Support Vector Regression-based Reduced-Reference Perceptual Quality Model for Compressed Point Clouds
Su H, Liu Q, Yuan H, Cheng Q and Hamzaoui R
Video-based point cloud compression (V-PCC) is a state-of-the-art moving picture experts group (MPEG) standard for point cloud compression. V-PCC can be used to compress both static and dynamic point clouds in a lossless, near lossless, or lossy way. Many objective quality metrics have been proposed for distorted point clouds. Most of these metrics are full-reference metrics that require both the original point cloud and the distorted one. However, in some real-time applications, the original point cloud is not available, and no-reference or reduced-reference quality metrics are needed. Three main challenges in the design of a reduced-reference quality metric are how to build a set of features that characterize the visual quality of the distorted point cloud, how to select the most effective features from this set, and how to map the selected features to a perceptual quality score.
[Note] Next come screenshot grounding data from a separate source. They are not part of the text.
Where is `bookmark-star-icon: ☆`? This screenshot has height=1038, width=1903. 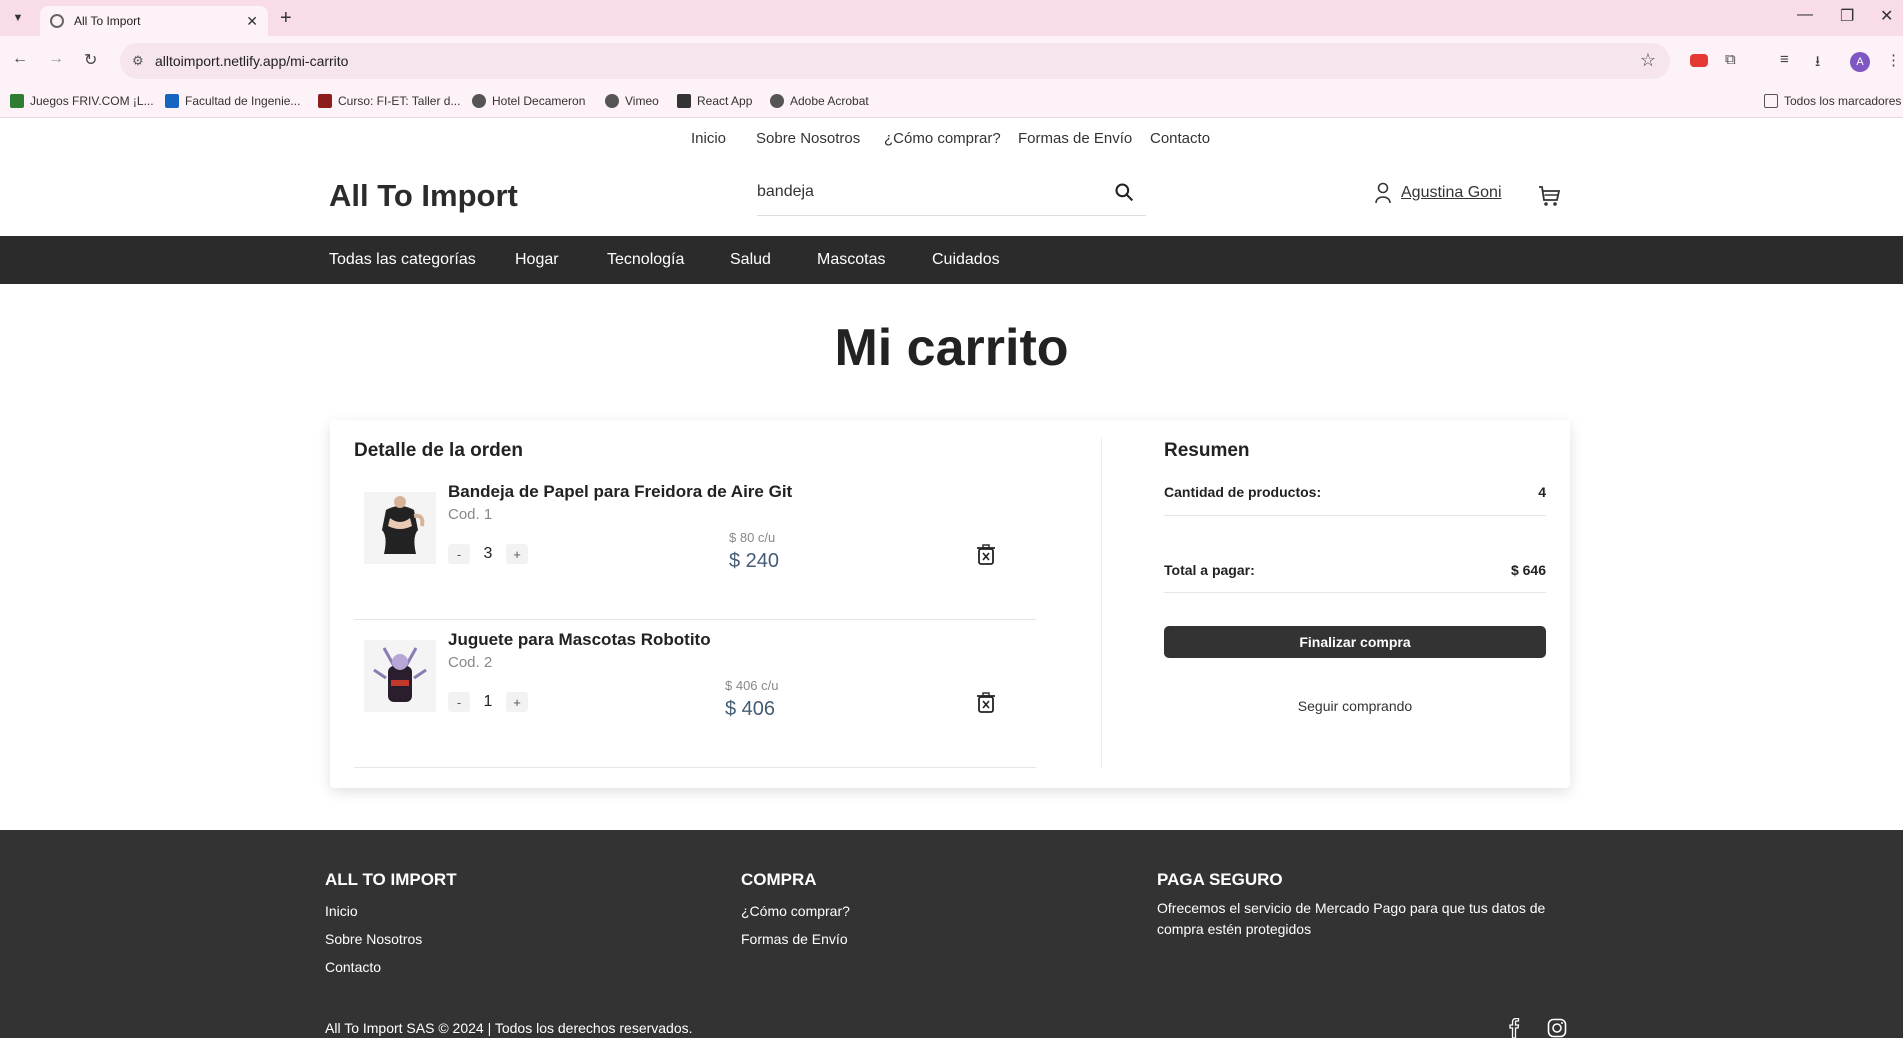 bookmark-star-icon: ☆ is located at coordinates (1648, 60).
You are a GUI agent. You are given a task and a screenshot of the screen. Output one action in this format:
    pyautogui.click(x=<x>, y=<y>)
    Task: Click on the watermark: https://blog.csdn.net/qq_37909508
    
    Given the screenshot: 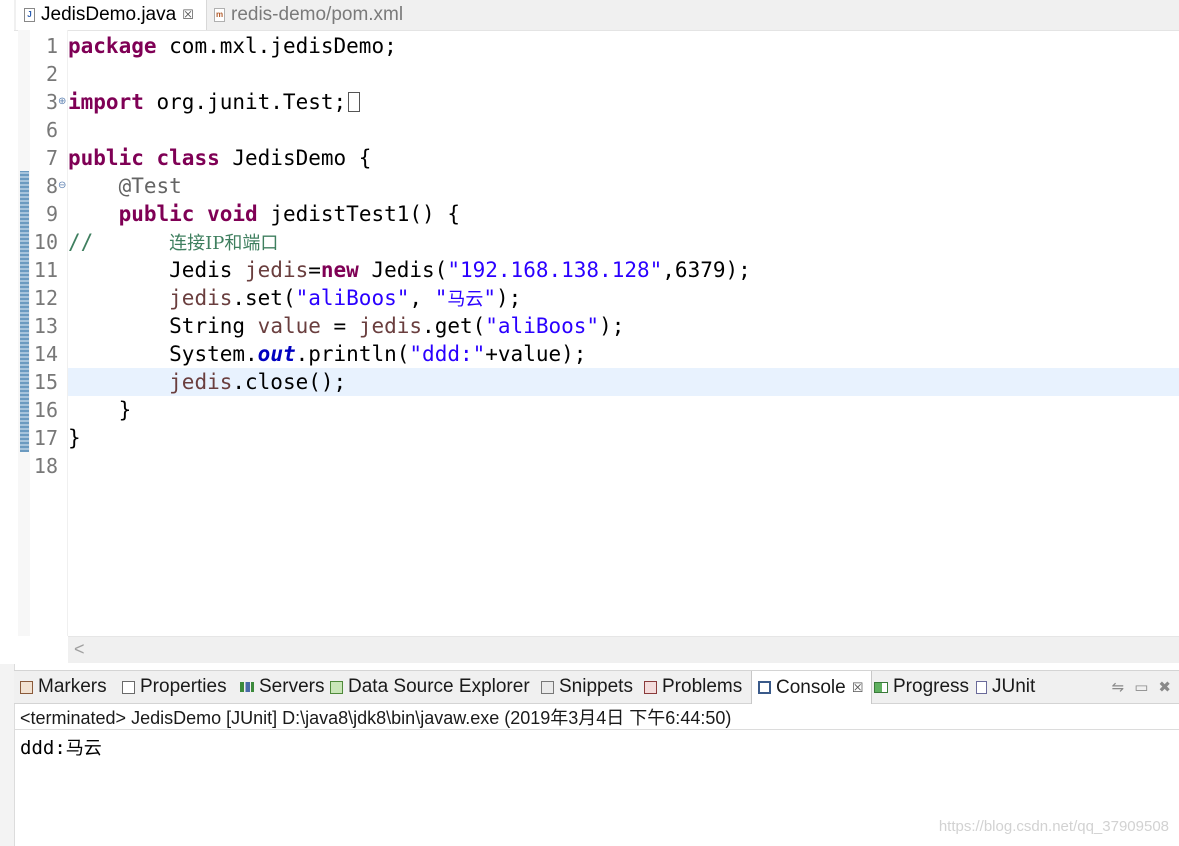 What is the action you would take?
    pyautogui.click(x=1054, y=826)
    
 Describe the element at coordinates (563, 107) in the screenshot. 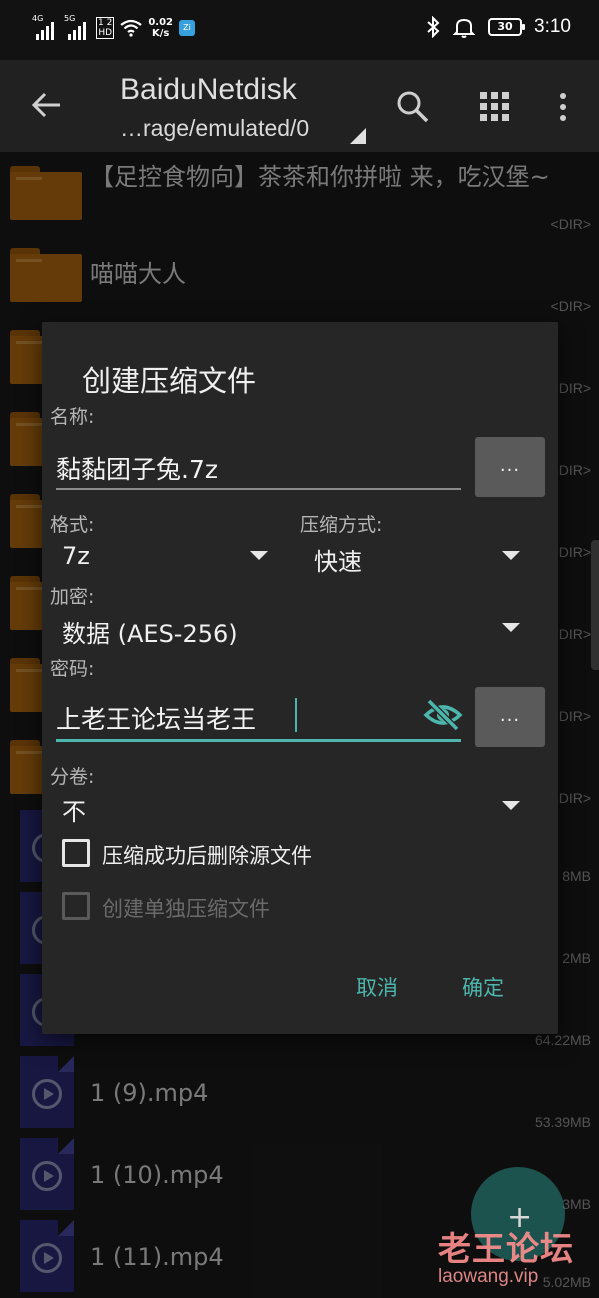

We address the first challenge by proposing a comprehensive set of features consisting of compression, geometry, normal, curvature, and luminance features. To deal with the second challenge, we use the least absolute shrinkage and selection operator (LASSO) method, which is a variable selection method for regression problems. Finally, we map the selected features to the mean opinion score in a nonlinear space. Although we have used only 19 features in our current implementation, our metric is flexible enough to allow any number of features, including future more effective ones. Experimental results on the Waterloo point cloud dataset version 2 (WPC2.0) and the MPEG point cloud compression dataset (M-PCCD) show that our method, namely PCQAML, outperforms state-of-the-art full-reference and reduced-reference quality metrics in terms of Pearson linear correlation coefficient, Spearman rank order correlation coefficient, Kendall's rank-order correlation coefficient, and root mean squared error.